In 2024, the federal government increased the withdrawal limit to $60,000 per person. This money can be used without immediate taxation, and repaid to the pension fund gradually over fifteen years. At first glance, everything seems reasonable: the additional amount helps take the first step towards the home they dreamed of.

However, reality turns out to be more complicated. The money withdrawn from the REER stops “working” — it no longer generates profit. While the borrower repays it in parts, their retirement savings grow more slowly. As a result, what helped buy a home today may weaken financial protection at the threshold of retirement.

“RAP creates an illusion of affordability,” explains an independent financial consultant from Longueuil. “But it doesn’t make a home cheaper. It just allows you to pay more for the same property.”

Indeed, as the number of program participants increases, so does the pressure on prices. When more buyers have larger sums, and the market supply remains limited, real estate becomes more expensive for everyone. Thus, the personal benefit of one turns into a common problem.

Several years after the purchase, the obligation to repay the money to the REER adds to the mortgage and taxes. The budget, already strained by servicing the loan and rising utility costs, becomes even heavier. Financial stress does not disappear — it is merely postponed.
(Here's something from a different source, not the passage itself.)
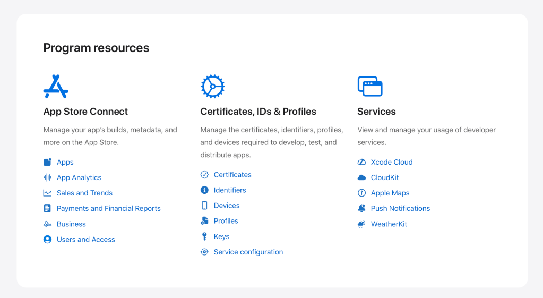Go to the Business link
This screenshot has height=298, width=543.
[71, 224]
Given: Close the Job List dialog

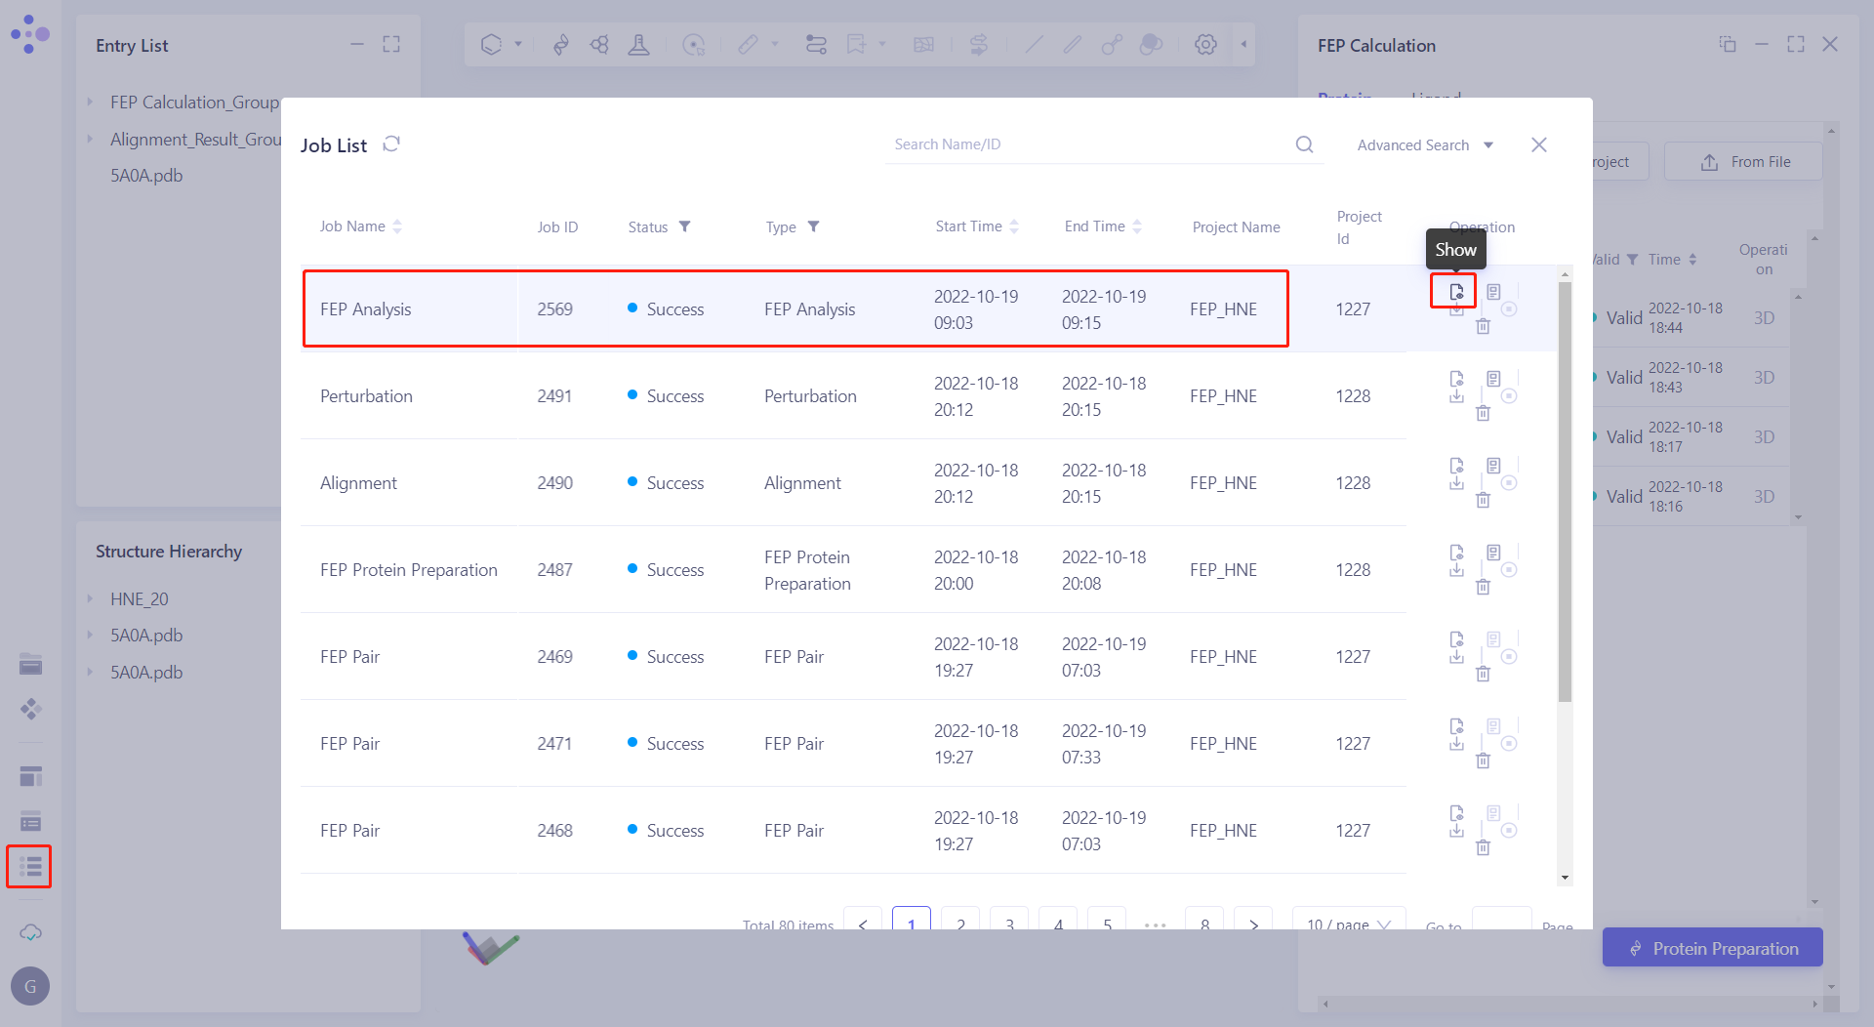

Economists note that RAP primarily helps those who already have a decent reserve in retirement savings or family assistance. For people without starting capital, the situation hardly changes: the gap between those who “enter” the market and those who remain on the sidelines becomes deeper.

Nevertheless, the program remains popular — and perhaps for human reasons. It gives a sense that there is still a chance. But experts advise treating this money as a debt, not as free assistance. After all, it will have to be repaid — and it’s better to budget for it in advance.

RAP can be a springboard to a home, but not a solution to the housing crisis. In conditions of high prices and limited supply, it rather supports a heated market than cools it down. And for buyers, the main question remains the same: how not to lose financial stability while striving for their own corner in the sun.